Trajectory Generation
Positioned above the phantom, a 720p RGB camera (Logitech BRIO webcam, Logitech)serves to capture the finger’s movement during the active touch procedure. We limited camera capture to 30 fps, which we deemed adequate to capture the characteristics paths, in order to minimize system computational demands. In the implementation of hand tracking, the RGB camera serves dual functions: (1) documenting an active palpation exam for future visual feedback and (2) tracking a designated green sticker affixed to the fingernail, thereby capturing finger position during said exam. Utilizing the YUV colorspace tracking algorithm, aided by OpenCV, it surpasses the noise-sensitive RGB color model in stability under varied lighting conditions.
Transitioning from 2D pixel coordinates to 3D world coordinates presents a significant challenge, particularly in the absence of stereo camera data and concomitant depth information. However, given the fixed camera’s pose relative to the phantom and the nature of the finger’s sliding movement, an alternative method was devised. The conversion from 2D pixel coordinates to 2D world coordinates (in millimeters) was undertaken using intrinsic parameters to rectify pixel coordinate distortions and extrinsic parameters to translate the corrected 2D pixel coordinates. This transformation was calibrated through a standardized process involving an 8x8 printed chessboard as a reference object.
Active palpation of tissue phantoms are recorded with 720p video at a rate of 30 frames per second (FPS). Subsequently, this video is transmitted to the computer and decoded using the aforementioned finger tracking methodology to obtain a waypoint array consisting of approximately 900 data points per 30 seconds of video. From these waypoints, an estimated raw trajectory is generated through linear interpolation.

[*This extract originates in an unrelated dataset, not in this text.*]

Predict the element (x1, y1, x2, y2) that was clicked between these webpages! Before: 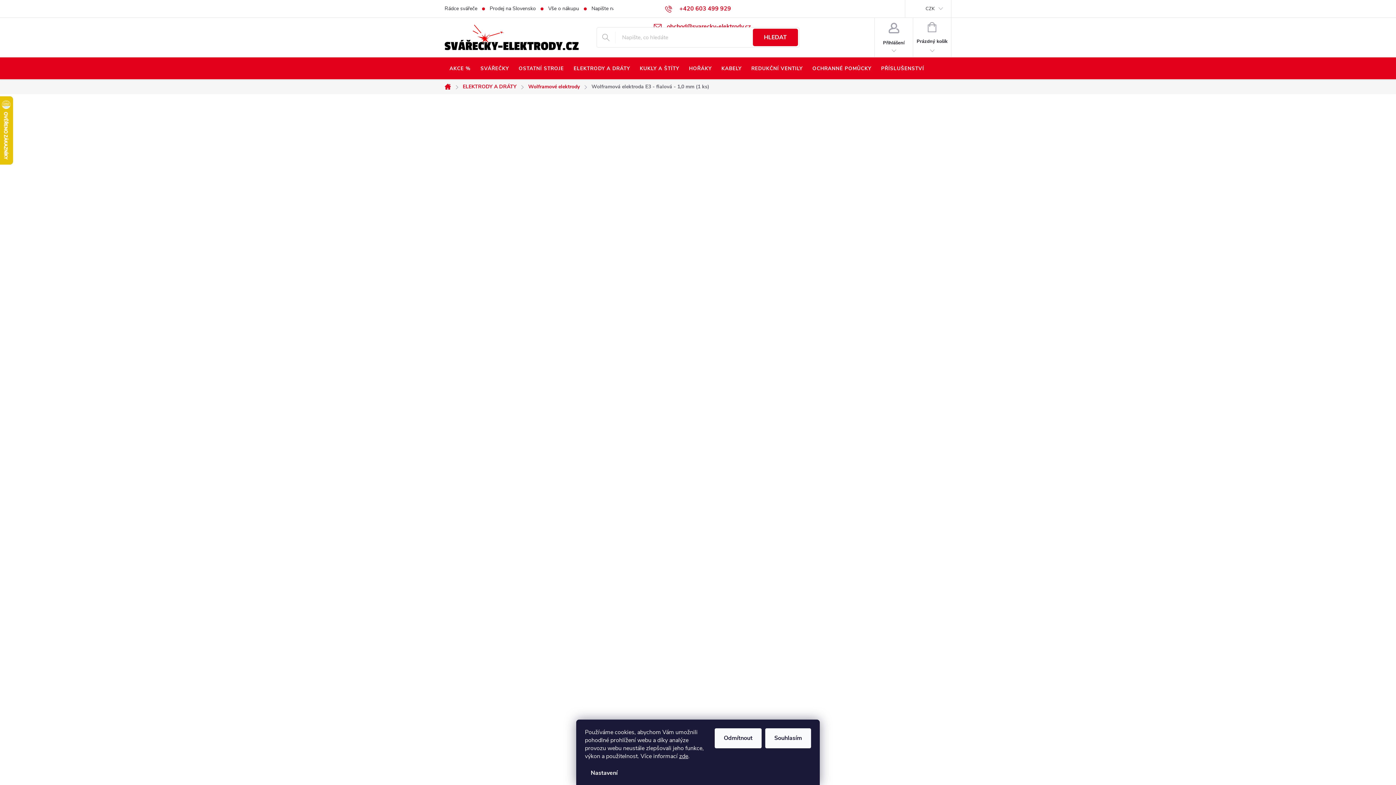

In order to provide synchronous visuo-haptic feedback for a pre-recorded video, several primary constraints are observed. Firstly, the purpose of this trajectory is to emulate the haptic feedback correlating to the video’s movement; the trajectory is thus pre-determined by the video content, though adaptations or smoothing may be necessary to accommodate hardware capabilities. Secondly, to augment efficiency and preclude delays attributed to computer performance, the playback of the video via OpenCV and the execution of the trajectory are separated. Consequently, the smoothed trajectory must be generated and imported into the microcontroller prior to the video’s playback. Thus, the number of data points must be constrained due to the local memory limitations of the microcontroller, which might affect real-time performance. Thirdly, even with limited waypoints for smoothed trajectories, the smoothed trajectory must closely align with the original to synchronize with the video movement without noticeable lag. Finally, the duration of the smoothed trajectory must correspond precisely with the video’s duration. After extensive testing of various algorithms, a low pass filter (Gaussian filter, sigma = 8) was chosen to smooth this rough trajectory without discernible lag.